* _Input rows_:

---

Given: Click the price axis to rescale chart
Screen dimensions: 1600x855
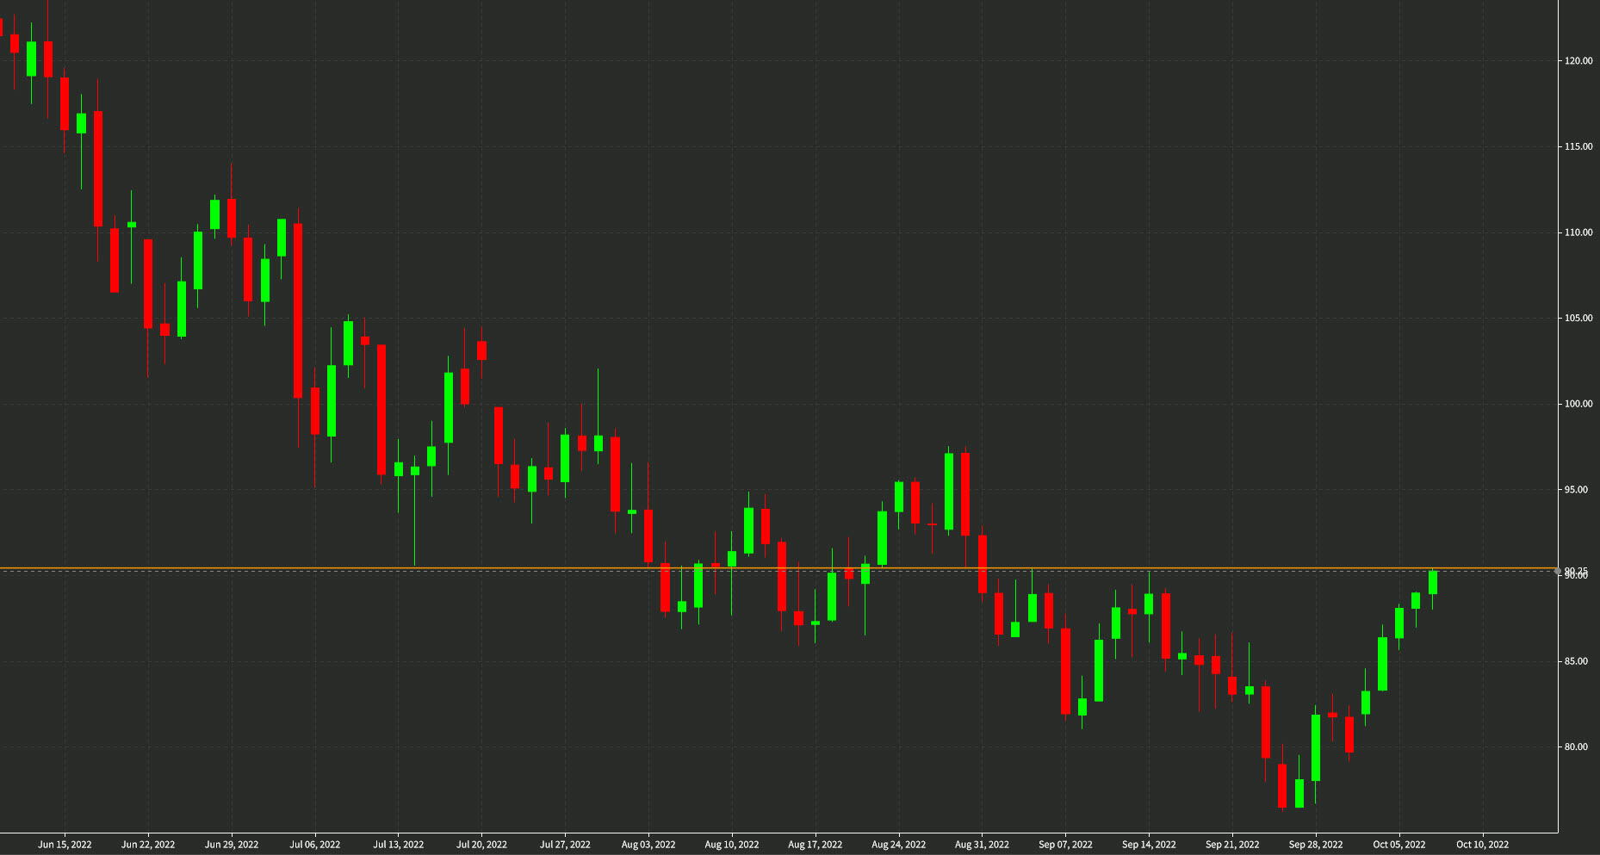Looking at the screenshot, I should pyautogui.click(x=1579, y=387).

---

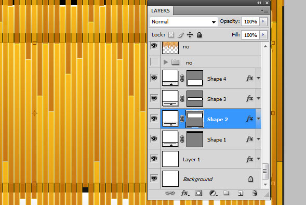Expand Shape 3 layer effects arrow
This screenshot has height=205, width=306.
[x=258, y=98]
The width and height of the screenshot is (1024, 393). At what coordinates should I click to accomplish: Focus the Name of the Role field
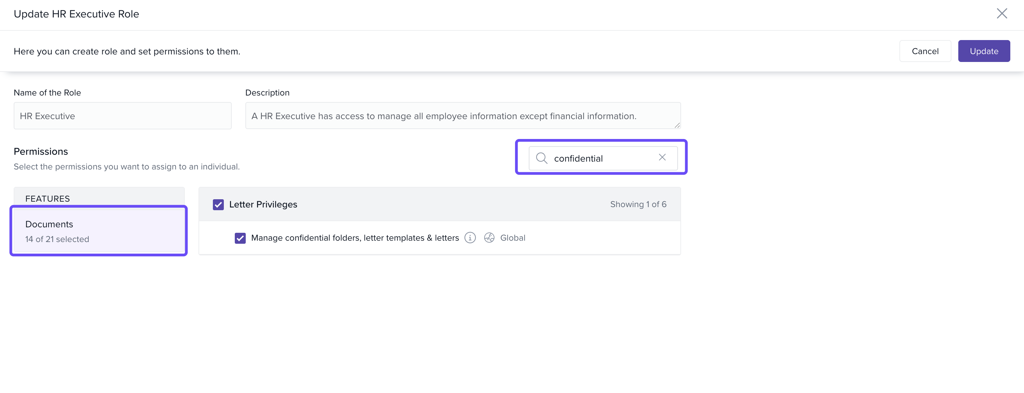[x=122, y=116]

---

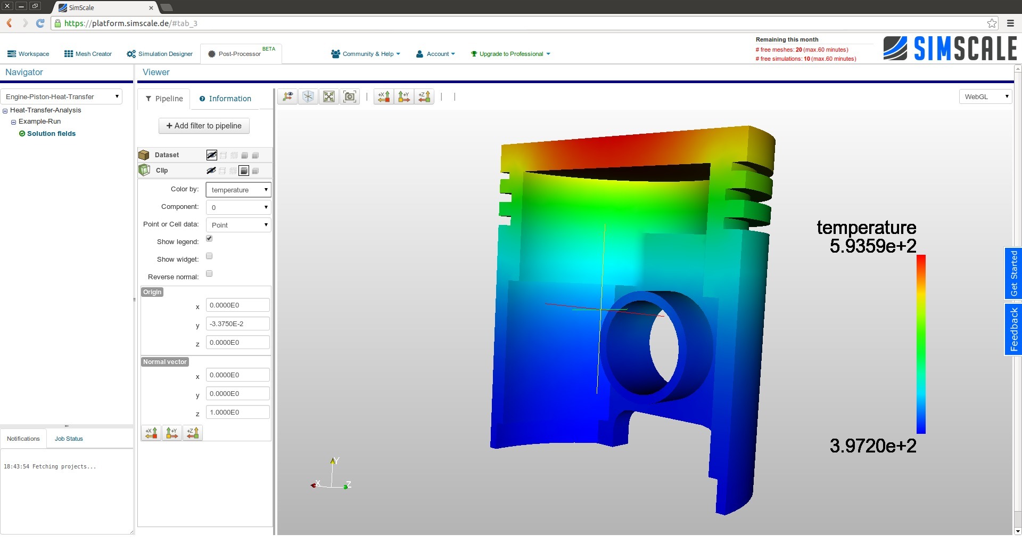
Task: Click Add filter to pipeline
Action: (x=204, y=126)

---

* _What you are asked to do_: Copy out the rows verbatim, from the line containing "Given: Click the price axis to rescale chart" through the line containing "Looking at the", leaving out the pictures.

* _Result_:
Given: Click the price axis to rescale chart
Screen dimensions: 1600x855
Looking at the screenshot, I should pyautogui.click(x=1579, y=387).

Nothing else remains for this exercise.